TRABAJO POR HACER
1. Responde estas preguntas según el fragmento:
(a) ¿Cuántos kilómetros cuadrados tiene el territorio español en el que entran las portadoras?
(b) ¿De qué color es la chilaba que viste Fátima?
(c) ¿En qué año se construyó la zona comercial cercana a la aduana?
2. Imprime, sin cambiar nada, todo lo que va en el fragmento desde "Todavía es de" hasta "Europea con África.".

FRAGMENTO SELECCIONADO
═══

Todavía es de noche cuando un grupo de ellas forma una fila ante el pequeño puesto fronterizo reservado para los peatones, en una colina que domina las aguas del Mediterráneo, entre la ciudad marroquí de Fnideq y la localidad española de Ceuta, que goza de un estatuto de puerto franco. Al amanecer, tras los controles de rutina, las portadoras entran en este pequeño territorio español de 18,5 km2 que, junto con Melilla -el otro enclave español en Marruecos-, forma una de las dos fronteras terrestres de la Unión Europea con África.

"¡Es la primera vez que hago este trabajo!", dice Fátima, una treinteañera que viste una chilaba roja y se cubre el pelo con un pañuelo gris. El camino lleva a una zona comercial construida en 2004 cerca de la aduana para descongestionar el centro de la ciudad, antaño atascado por miles de comerciantes marroquíes que acudían a diario para abastecerse.

═══

MATERIAL PROPORCIONADO
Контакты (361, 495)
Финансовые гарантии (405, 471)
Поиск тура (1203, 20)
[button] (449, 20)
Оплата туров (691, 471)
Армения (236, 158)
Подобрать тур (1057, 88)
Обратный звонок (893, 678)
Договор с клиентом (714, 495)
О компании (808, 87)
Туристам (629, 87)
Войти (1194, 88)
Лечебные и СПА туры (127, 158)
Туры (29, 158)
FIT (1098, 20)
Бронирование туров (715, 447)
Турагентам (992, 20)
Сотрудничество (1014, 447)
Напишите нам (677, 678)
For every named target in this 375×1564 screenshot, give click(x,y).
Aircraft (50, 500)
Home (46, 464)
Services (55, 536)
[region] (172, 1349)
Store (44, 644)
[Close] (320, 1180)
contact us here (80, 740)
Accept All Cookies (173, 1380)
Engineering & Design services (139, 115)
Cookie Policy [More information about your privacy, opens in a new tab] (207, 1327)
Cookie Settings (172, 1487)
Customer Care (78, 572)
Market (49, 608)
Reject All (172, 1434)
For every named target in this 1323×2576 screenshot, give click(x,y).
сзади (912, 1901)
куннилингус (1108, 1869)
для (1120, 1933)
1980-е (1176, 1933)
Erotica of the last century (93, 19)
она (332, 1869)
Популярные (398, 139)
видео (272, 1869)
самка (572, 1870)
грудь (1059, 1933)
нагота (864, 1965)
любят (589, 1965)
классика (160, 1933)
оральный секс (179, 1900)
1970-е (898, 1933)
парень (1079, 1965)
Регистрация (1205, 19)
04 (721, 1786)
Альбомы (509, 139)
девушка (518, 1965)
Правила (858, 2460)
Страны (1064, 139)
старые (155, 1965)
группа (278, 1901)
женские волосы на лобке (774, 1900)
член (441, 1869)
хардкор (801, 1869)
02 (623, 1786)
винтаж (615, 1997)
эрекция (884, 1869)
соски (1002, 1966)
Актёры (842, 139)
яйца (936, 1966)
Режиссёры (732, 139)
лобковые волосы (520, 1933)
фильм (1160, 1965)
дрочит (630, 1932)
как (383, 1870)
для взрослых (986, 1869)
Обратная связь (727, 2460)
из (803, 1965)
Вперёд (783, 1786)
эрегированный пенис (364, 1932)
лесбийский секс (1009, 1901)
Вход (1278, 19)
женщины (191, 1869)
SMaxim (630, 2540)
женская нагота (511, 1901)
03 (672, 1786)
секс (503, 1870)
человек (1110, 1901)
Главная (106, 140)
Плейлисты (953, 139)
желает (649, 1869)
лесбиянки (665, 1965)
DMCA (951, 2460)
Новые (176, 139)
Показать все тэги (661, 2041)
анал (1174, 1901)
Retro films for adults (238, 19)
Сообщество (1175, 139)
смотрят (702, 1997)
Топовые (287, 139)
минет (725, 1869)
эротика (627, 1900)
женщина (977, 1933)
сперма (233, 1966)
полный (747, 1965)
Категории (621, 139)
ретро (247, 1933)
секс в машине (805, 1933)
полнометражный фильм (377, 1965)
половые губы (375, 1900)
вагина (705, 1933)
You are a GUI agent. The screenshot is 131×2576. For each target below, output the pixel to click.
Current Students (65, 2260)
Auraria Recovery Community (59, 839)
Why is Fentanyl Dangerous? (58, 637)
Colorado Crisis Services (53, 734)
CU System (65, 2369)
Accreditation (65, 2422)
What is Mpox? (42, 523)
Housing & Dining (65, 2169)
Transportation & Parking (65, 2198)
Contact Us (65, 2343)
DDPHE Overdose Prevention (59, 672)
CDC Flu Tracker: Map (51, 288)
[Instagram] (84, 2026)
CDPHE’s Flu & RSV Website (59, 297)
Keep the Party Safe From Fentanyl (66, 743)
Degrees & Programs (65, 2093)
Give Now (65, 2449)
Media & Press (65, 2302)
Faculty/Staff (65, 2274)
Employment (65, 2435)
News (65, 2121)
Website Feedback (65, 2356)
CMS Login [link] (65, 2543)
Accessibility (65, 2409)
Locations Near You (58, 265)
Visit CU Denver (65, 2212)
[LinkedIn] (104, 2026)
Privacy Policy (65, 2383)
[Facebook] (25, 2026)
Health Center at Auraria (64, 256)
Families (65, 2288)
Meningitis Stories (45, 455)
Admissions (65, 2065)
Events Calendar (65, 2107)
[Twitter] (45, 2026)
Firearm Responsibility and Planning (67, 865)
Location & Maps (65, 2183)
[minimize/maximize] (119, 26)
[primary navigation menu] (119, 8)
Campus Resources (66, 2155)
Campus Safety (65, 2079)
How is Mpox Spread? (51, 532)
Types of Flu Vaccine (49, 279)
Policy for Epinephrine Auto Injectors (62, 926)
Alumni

═══

RESULTADOS OBTENIDOS
1.
(a) 18,5 km2.
(b) Roja.
(c) En 2004.

2.
Todavía es de noche cuando un grupo de ellas forma una fila ante el pequeño puesto fronterizo reservado para los peatones, en una colina que domina las aguas del Mediterráneo, entre la ciudad marroquí de Fnideq y la localidad española de Ceuta, que goza de un estatuto de puerto franco. Al amanecer, tras los controles de rutina, las portadoras entran en este pequeño territorio español de 18,5 km2 que, junto con Melilla -el otro enclave español en Marruecos-, forma una de las dos fronteras terrestres de la Unión Europea con África.